**Dataset extract**
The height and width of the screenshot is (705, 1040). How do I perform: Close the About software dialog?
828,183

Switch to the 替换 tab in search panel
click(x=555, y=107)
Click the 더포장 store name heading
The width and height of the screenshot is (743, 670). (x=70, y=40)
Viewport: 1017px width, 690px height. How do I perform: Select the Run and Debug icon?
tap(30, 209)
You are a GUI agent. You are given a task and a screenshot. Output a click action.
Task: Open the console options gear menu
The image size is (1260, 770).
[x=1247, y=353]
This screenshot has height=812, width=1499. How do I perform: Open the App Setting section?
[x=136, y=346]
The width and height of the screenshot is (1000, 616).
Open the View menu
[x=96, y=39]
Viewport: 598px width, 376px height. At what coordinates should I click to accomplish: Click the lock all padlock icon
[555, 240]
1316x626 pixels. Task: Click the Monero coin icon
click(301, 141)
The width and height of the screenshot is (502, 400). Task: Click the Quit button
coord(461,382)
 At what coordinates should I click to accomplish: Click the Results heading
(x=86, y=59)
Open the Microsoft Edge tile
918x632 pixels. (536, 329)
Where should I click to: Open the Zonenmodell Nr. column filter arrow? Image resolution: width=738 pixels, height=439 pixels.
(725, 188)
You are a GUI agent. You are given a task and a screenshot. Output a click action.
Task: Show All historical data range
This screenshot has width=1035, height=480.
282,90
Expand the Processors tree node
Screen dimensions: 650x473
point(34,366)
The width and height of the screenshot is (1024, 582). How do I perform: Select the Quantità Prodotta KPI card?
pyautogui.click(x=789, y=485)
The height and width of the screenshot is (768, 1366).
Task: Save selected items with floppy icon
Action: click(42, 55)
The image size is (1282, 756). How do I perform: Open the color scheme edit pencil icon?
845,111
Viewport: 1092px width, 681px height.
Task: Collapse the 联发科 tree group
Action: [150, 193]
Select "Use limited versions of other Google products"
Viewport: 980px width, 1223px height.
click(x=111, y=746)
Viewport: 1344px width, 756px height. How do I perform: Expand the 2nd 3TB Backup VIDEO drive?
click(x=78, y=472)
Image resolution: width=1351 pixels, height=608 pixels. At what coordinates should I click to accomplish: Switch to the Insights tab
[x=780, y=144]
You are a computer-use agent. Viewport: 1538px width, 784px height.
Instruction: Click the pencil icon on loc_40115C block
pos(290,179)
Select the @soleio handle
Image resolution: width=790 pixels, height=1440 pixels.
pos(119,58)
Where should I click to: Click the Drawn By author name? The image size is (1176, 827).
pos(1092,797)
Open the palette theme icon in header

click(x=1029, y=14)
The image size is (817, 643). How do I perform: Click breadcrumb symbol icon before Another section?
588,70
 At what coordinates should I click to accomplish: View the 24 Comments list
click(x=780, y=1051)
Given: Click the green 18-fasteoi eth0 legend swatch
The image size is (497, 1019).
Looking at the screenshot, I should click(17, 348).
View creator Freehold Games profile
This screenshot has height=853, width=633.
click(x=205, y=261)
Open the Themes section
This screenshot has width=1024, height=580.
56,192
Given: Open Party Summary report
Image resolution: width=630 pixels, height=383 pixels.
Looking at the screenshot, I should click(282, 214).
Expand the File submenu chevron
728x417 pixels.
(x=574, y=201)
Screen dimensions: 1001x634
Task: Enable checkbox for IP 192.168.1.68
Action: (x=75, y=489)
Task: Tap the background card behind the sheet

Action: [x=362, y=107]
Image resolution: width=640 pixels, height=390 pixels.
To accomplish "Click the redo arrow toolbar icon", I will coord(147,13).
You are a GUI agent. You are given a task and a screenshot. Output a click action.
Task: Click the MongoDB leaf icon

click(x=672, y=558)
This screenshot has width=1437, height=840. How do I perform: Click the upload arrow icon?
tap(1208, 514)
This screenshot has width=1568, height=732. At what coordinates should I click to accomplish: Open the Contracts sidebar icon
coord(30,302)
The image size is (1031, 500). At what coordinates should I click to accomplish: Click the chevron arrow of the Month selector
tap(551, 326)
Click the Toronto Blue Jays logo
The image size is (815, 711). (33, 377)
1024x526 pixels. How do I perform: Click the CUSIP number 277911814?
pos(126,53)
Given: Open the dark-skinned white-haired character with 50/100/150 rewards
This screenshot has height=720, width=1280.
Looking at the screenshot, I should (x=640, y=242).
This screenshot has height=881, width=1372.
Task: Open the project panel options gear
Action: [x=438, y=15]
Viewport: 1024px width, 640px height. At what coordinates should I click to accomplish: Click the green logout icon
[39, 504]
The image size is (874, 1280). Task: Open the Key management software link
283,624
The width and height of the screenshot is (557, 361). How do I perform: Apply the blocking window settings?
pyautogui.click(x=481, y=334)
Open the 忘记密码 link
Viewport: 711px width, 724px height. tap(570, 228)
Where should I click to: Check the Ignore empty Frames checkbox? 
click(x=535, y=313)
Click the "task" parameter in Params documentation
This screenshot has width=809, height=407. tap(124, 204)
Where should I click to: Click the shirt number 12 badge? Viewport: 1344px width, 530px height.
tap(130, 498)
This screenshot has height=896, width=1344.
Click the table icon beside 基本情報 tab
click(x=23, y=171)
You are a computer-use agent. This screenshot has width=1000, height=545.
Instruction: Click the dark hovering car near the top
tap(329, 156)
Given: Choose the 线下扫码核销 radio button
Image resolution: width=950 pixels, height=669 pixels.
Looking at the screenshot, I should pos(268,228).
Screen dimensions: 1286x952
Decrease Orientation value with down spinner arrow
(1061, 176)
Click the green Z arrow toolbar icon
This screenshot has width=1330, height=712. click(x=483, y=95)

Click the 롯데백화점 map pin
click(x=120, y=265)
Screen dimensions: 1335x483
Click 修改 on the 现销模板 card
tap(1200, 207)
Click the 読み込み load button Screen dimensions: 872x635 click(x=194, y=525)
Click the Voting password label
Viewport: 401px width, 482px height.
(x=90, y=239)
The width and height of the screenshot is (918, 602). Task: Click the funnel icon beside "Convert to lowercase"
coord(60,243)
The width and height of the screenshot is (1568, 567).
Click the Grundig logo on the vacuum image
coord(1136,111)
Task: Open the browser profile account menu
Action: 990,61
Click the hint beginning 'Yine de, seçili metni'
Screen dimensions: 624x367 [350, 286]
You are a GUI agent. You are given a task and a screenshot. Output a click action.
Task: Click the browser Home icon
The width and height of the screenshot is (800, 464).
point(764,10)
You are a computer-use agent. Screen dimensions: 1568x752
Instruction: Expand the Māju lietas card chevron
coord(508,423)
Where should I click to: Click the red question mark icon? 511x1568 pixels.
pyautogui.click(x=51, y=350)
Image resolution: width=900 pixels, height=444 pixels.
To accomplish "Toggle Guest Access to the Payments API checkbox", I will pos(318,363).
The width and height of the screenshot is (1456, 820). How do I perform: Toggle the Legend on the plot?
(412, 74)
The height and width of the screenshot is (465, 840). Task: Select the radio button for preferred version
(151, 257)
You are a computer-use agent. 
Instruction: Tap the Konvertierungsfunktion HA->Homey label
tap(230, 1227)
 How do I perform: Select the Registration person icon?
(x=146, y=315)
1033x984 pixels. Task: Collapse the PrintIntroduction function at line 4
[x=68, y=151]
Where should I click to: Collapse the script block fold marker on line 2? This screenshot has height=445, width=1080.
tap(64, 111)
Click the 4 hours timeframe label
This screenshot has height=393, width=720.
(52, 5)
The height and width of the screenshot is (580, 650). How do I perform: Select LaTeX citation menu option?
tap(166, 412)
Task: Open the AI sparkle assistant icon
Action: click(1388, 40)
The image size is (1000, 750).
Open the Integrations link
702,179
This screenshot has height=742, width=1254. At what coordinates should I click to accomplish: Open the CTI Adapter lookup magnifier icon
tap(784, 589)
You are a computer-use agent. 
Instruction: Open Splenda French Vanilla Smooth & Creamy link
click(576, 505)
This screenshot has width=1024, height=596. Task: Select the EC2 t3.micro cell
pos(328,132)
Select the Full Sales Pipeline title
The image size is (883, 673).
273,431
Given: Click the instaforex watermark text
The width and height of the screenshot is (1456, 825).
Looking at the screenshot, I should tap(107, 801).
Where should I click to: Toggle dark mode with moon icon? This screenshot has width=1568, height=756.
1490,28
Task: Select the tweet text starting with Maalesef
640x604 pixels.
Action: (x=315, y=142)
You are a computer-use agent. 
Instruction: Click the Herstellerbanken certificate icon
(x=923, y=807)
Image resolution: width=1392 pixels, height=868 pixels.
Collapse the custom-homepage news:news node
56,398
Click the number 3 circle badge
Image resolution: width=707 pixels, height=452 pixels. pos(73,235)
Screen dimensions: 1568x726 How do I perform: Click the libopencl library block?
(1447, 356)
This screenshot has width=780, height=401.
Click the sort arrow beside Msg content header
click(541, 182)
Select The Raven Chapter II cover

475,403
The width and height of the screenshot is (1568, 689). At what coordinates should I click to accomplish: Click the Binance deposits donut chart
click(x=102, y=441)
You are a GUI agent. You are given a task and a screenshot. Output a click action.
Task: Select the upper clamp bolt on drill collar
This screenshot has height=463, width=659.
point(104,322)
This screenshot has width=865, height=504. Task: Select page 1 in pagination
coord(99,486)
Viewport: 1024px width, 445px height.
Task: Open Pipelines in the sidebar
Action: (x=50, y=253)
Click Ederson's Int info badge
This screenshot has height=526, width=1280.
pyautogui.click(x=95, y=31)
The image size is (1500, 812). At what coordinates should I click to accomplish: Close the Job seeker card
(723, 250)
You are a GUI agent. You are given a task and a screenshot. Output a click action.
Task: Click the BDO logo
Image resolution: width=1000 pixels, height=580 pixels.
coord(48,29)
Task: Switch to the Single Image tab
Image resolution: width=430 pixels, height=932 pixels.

**Task prompt**
Your task is to find every line above containing the word "text" and copy it.

**Written answer**
Given: Click the instaforex watermark text
Task: Select the tweet text starting with Maalesef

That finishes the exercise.